Opened in 1907, No. 2 was designed by Donald Ross, who called it “the fairest test of championship golf I have ever designed.” Ross was associated with the course for nearly a half-century, improving the course continually until his death in 1948. No. 2 is best known for its crowned, undulating greens, which are some of the most complex and widely hailed in the world. Ross believed in providing golfers with strategic choices, and Pinehurst No. 2 was intended to epitomize that philosophy.
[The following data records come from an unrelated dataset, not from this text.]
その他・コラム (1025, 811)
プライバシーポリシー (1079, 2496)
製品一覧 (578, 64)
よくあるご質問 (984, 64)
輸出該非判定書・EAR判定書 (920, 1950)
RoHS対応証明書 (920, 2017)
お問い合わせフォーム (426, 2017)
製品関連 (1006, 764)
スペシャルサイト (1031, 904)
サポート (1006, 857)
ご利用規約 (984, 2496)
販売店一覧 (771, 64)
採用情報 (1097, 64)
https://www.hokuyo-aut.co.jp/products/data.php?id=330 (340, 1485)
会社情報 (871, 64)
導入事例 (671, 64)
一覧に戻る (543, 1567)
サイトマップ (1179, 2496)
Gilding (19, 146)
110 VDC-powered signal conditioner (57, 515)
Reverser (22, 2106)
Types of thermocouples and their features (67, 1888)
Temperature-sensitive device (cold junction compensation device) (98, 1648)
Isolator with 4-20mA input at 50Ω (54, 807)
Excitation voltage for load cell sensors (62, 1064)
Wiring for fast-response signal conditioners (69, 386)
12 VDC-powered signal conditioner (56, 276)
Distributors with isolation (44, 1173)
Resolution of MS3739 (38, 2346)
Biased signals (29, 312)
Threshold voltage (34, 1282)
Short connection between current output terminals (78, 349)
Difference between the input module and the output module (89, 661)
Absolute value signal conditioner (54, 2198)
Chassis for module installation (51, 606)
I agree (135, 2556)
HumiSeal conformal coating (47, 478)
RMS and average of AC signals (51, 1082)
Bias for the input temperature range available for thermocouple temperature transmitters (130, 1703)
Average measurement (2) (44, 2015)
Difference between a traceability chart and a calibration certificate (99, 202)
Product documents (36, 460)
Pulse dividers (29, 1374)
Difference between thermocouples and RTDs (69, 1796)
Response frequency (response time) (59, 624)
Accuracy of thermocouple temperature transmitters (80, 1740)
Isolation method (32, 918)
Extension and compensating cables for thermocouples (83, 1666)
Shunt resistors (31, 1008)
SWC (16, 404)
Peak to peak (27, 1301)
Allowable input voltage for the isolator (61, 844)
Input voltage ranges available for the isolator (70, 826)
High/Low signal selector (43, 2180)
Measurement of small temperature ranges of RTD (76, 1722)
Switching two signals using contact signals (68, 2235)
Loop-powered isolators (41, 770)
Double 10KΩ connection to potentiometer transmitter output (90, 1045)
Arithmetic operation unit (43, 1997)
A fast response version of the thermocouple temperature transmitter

Pinehurst was founded by Boston soda fountain magnate James Walker Tufts. He purchased 5,500 acres (22 km2) for approximately $1.25 per acre in 1895, and opened the Holly Inn New Year’s Eve of that year. The first golf course was laid out in 1897/98, and the first championship held at Pinehurst was the United North and South Amateur Championship of 1901. Pinehurst’s best known course, “Pinehurst No. 2,” was completed in 1907 to designs by Donald Ross, who became associated with Pinehurst for nearly half a century. After Pinehurst No. 2 was opened in 1907, Donald Ross said that the course was, “The fairest test of championship golf I have ever designed.”

The first PGA Tour major staged at Pinehurst was the PGA Championship in 1936, won by Denny Shute. In 1951, the resort hosted the Ryder Cup, and in 1991 and 1992 it was the venue for The Tour Championship. In 1999, Pinehurst staged its second major, the U.S. Open, won by Payne Stewart at the No. 2 course. The U.S. Open returned in 2005, won by New Zealand’s Michael Campbell. In 2011, Pinehurst No. 2 completed a $2.5 million, year-long renovation led by Bill Coore and Ben Crenshaw. The goal was to revert the course back to the original Donald Ross design.